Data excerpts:
━━━━━━

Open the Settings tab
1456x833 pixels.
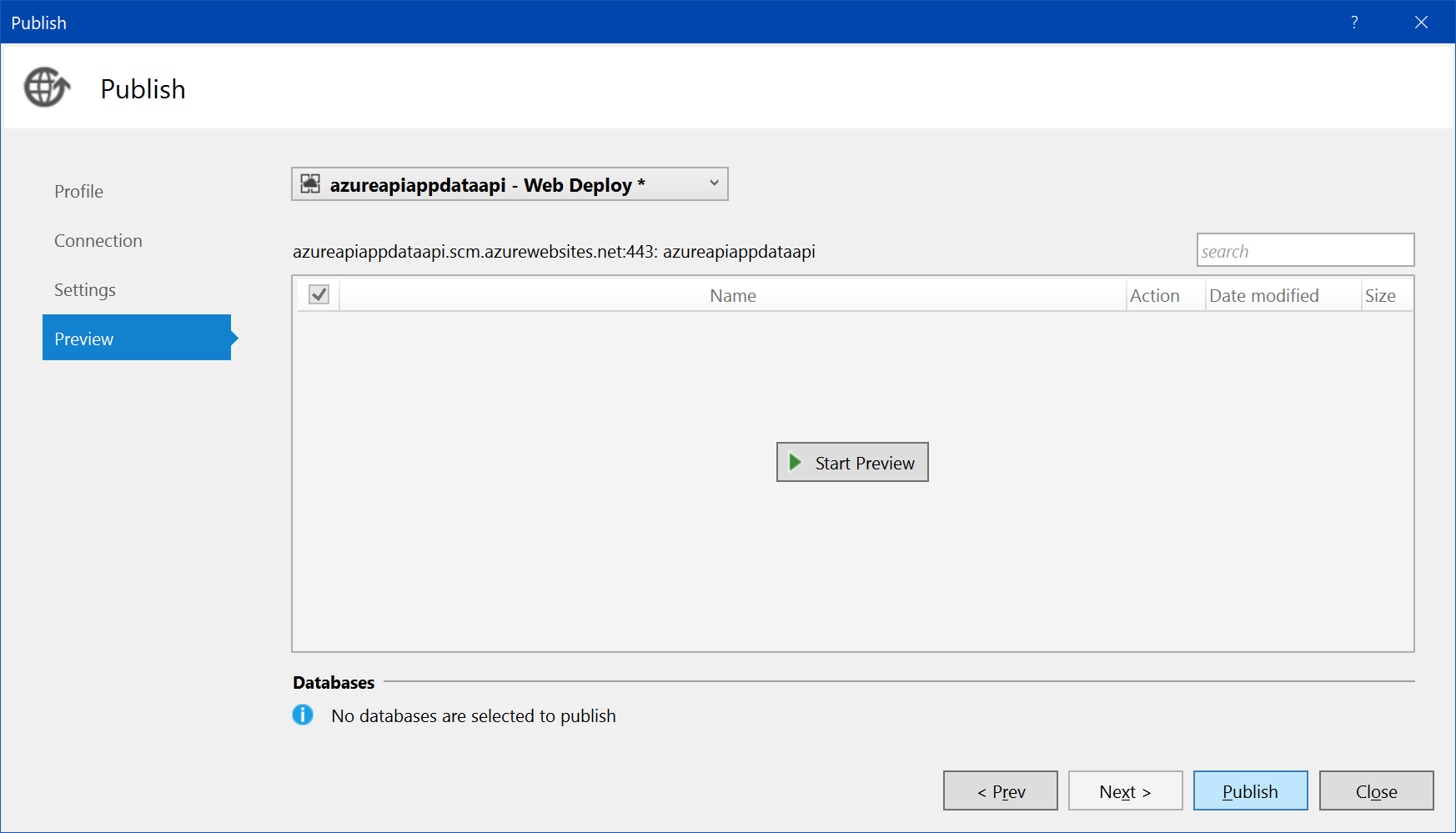click(x=85, y=290)
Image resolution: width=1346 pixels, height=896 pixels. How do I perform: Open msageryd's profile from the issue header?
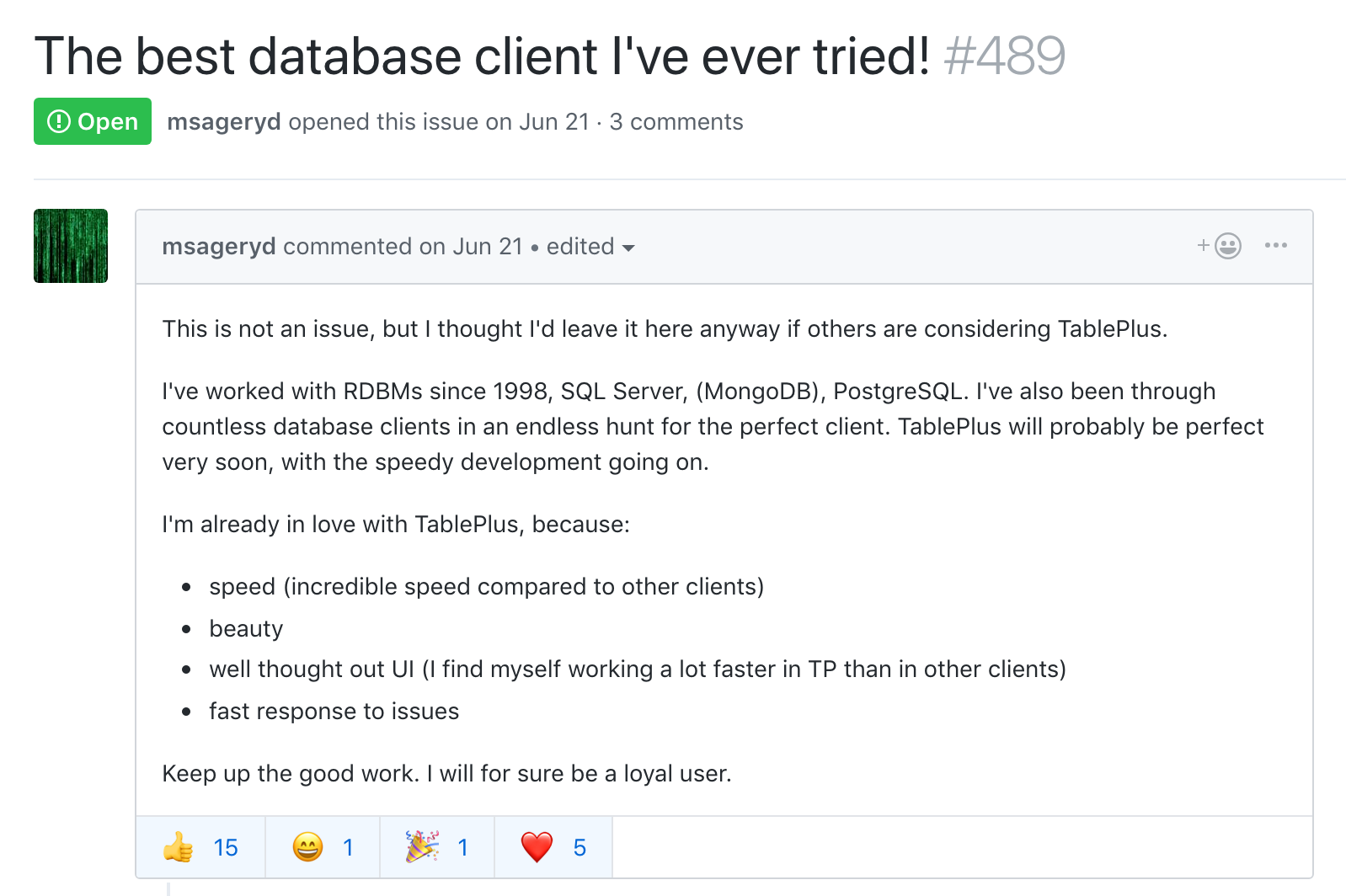point(224,122)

━━━━━━

EXERCISE DIRECTIONS
Could you set down the records above word for word, without any of the pictures?

ANSWER TO THIS PROBLEM
Open the Settings tab
1456x833 pixels.
click(x=85, y=290)
Image resolution: width=1346 pixels, height=896 pixels. How do I perform: Open msageryd's profile from the issue header?
point(224,122)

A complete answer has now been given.